MATERIAL FOR THE TASK –
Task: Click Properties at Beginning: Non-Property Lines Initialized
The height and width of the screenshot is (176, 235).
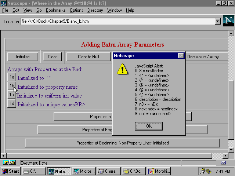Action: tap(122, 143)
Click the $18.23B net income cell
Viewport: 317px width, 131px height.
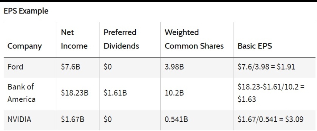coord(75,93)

--

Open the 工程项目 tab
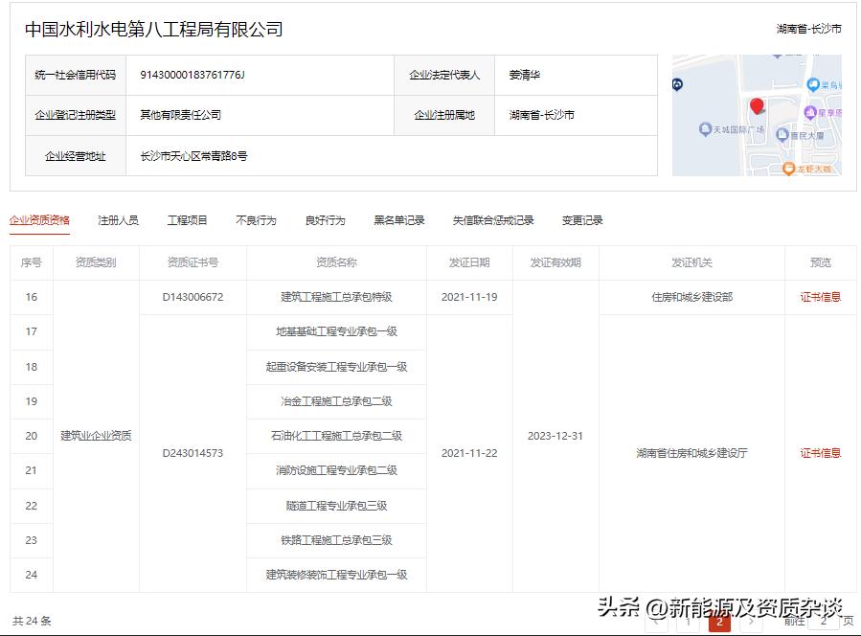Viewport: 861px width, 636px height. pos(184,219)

YOUR GOAL –
In the entries above, copy each line that contains the string "Click".

EXPECTED OUTPUT –
Task: Click Properties at Beginning: Non-Property Lines Initialized
Click the $18.23B net income cell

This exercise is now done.